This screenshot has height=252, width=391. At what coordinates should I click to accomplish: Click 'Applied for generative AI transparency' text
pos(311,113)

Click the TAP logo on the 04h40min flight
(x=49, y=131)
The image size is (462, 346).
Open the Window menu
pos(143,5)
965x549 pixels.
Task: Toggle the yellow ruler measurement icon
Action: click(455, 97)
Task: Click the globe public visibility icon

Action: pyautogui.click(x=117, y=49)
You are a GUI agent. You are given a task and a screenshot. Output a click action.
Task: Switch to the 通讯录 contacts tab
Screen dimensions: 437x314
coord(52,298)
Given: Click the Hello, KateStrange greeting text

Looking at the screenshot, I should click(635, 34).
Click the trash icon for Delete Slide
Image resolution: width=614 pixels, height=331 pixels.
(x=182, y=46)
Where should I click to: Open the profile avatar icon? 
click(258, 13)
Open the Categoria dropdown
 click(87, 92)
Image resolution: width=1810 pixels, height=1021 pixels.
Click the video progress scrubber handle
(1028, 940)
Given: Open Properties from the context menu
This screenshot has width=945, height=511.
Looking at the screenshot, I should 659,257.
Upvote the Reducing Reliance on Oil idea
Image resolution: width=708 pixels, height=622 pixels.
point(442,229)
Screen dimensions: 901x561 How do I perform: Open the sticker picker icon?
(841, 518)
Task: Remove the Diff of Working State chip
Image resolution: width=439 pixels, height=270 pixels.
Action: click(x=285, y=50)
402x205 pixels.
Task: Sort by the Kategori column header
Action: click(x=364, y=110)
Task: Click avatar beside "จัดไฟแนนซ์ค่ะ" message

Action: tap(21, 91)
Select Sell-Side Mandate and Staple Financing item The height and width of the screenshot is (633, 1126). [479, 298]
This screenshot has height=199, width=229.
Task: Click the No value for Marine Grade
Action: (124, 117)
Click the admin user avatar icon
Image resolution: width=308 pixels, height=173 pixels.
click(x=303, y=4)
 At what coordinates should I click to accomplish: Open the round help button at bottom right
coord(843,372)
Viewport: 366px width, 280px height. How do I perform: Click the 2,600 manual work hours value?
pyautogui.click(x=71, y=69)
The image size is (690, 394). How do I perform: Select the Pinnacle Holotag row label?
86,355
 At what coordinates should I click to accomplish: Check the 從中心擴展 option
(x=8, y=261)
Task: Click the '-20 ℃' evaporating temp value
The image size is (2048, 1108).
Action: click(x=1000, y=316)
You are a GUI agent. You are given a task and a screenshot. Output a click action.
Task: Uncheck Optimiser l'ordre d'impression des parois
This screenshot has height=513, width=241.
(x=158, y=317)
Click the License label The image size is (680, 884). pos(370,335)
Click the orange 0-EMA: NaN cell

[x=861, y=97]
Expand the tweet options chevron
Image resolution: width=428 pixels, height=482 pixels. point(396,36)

WHAT TO DO – Give again, exactly as written, the lines running from the first line of the data above through the line that contains "The image size is (462, 346).".

ANSWER BOX –
This screenshot has height=252, width=391. At what coordinates should I click to accomplish: Click 'Applied for generative AI transparency' text
pos(311,113)

Click the TAP logo on the 04h40min flight
(x=49, y=131)
The image size is (462, 346).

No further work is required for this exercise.